- _Instructions for the task_: Extract every one of the rows below, reproducing each line without changing a single character.

- _Available data_:
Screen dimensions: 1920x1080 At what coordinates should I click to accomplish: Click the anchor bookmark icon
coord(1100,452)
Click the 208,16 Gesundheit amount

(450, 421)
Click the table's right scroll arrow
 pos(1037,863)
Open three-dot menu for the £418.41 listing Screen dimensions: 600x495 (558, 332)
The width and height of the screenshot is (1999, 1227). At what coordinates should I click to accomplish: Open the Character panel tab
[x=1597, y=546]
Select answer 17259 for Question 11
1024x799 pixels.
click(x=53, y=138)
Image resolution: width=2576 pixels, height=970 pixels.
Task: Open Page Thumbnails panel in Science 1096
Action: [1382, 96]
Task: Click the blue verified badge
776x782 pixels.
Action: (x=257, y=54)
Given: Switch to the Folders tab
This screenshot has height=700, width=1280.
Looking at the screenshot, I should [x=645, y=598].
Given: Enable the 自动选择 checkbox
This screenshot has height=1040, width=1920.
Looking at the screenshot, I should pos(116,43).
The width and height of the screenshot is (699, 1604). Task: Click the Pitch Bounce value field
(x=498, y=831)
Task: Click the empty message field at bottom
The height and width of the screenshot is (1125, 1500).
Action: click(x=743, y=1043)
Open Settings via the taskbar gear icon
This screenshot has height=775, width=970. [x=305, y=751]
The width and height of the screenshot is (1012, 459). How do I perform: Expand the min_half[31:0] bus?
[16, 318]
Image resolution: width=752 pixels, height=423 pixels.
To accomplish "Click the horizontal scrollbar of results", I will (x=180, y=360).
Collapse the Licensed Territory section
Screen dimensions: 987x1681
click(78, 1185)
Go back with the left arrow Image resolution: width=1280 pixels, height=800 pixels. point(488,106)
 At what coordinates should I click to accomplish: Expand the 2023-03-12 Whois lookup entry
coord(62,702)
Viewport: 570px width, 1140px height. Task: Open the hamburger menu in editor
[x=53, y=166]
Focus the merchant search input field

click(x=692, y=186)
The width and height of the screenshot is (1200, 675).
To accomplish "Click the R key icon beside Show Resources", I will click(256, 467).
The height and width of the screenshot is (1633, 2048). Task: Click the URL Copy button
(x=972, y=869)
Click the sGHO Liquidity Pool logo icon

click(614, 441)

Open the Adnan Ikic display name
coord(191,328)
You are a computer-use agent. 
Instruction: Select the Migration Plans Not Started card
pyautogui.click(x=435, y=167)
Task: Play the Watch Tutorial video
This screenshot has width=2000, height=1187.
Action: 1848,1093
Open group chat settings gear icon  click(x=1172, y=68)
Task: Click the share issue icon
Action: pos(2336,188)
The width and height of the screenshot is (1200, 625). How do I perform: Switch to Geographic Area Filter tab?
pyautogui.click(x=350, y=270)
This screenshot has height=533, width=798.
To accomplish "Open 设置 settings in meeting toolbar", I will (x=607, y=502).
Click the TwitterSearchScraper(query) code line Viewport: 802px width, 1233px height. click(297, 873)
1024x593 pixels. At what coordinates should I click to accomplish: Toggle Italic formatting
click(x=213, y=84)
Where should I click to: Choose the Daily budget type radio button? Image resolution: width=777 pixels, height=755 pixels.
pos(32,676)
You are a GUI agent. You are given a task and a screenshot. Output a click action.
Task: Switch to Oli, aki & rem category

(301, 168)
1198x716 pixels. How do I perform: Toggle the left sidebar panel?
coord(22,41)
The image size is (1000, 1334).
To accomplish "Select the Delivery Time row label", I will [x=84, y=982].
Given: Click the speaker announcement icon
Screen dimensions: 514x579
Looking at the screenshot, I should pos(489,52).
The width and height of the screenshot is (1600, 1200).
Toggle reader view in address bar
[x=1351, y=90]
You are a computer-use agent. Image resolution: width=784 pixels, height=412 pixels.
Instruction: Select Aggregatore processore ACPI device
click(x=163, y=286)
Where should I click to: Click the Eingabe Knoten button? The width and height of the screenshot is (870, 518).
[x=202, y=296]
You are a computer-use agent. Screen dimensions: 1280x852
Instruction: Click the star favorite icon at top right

- _Solution_:
Screen dimensions: 1920x1080 At what coordinates should I click to accomplish: Click the anchor bookmark icon
coord(1100,452)
Click the 208,16 Gesundheit amount

(450, 421)
Click the table's right scroll arrow
 pos(1037,863)
Open three-dot menu for the £418.41 listing Screen dimensions: 600x495 (558, 332)
The width and height of the screenshot is (1999, 1227). At what coordinates should I click to accomplish: Open the Character panel tab
[x=1597, y=546]
Select answer 17259 for Question 11
1024x799 pixels.
click(x=53, y=138)
Image resolution: width=2576 pixels, height=970 pixels.
Task: Open Page Thumbnails panel in Science 1096
Action: [1382, 96]
Task: Click the blue verified badge
776x782 pixels.
Action: (x=257, y=54)
Given: Switch to the Folders tab
This screenshot has height=700, width=1280.
Looking at the screenshot, I should [x=645, y=598].
Given: Enable the 自动选择 checkbox
This screenshot has height=1040, width=1920.
Looking at the screenshot, I should pos(116,43).
The width and height of the screenshot is (699, 1604). Task: Click the Pitch Bounce value field
(x=498, y=831)
Task: Click the empty message field at bottom
The height and width of the screenshot is (1125, 1500).
Action: click(x=743, y=1043)
Open Settings via the taskbar gear icon
This screenshot has height=775, width=970. [x=305, y=751]
The width and height of the screenshot is (1012, 459). How do I perform: Expand the min_half[31:0] bus?
[16, 318]
Image resolution: width=752 pixels, height=423 pixels.
To accomplish "Click the horizontal scrollbar of results", I will (x=180, y=360).
Collapse the Licensed Territory section
Screen dimensions: 987x1681
click(78, 1185)
Go back with the left arrow Image resolution: width=1280 pixels, height=800 pixels. point(488,106)
 At what coordinates should I click to accomplish: Expand the 2023-03-12 Whois lookup entry
coord(62,702)
Viewport: 570px width, 1140px height. Task: Open the hamburger menu in editor
[x=53, y=166]
Focus the merchant search input field

click(x=692, y=186)
The width and height of the screenshot is (1200, 675).
To accomplish "Click the R key icon beside Show Resources", I will click(256, 467).
The height and width of the screenshot is (1633, 2048). Task: Click the URL Copy button
(x=972, y=869)
Click the sGHO Liquidity Pool logo icon

click(614, 441)

Open the Adnan Ikic display name
coord(191,328)
You are a computer-use agent. 
Instruction: Select the Migration Plans Not Started card
pyautogui.click(x=435, y=167)
Task: Play the Watch Tutorial video
This screenshot has width=2000, height=1187.
Action: 1848,1093
Open group chat settings gear icon  click(x=1172, y=68)
Task: Click the share issue icon
Action: pos(2336,188)
The width and height of the screenshot is (1200, 625). How do I perform: Switch to Geographic Area Filter tab?
pyautogui.click(x=350, y=270)
This screenshot has height=533, width=798.
To accomplish "Open 设置 settings in meeting toolbar", I will (x=607, y=502).
Click the TwitterSearchScraper(query) code line Viewport: 802px width, 1233px height. click(297, 873)
1024x593 pixels. At what coordinates should I click to accomplish: Toggle Italic formatting
click(x=213, y=84)
Where should I click to: Choose the Daily budget type radio button? Image resolution: width=777 pixels, height=755 pixels.
pos(32,676)
You are a GUI agent. You are given a task and a screenshot. Output a click action.
Task: Switch to Oli, aki & rem category

(301, 168)
1198x716 pixels. How do I perform: Toggle the left sidebar panel?
coord(22,41)
The image size is (1000, 1334).
To accomplish "Select the Delivery Time row label", I will [x=84, y=982].
Given: Click the speaker announcement icon
Screen dimensions: 514x579
Looking at the screenshot, I should pos(489,52).
The width and height of the screenshot is (1600, 1200).
Toggle reader view in address bar
[x=1351, y=90]
You are a computer-use agent. Image resolution: width=784 pixels, height=412 pixels.
Instruction: Select Aggregatore processore ACPI device
click(x=163, y=286)
Where should I click to: Click the Eingabe Knoten button? The width and height of the screenshot is (870, 518).
[x=202, y=296]
You are a computer-use agent. Screen dimensions: 1280x852
Instruction: Click the star favorite icon at top right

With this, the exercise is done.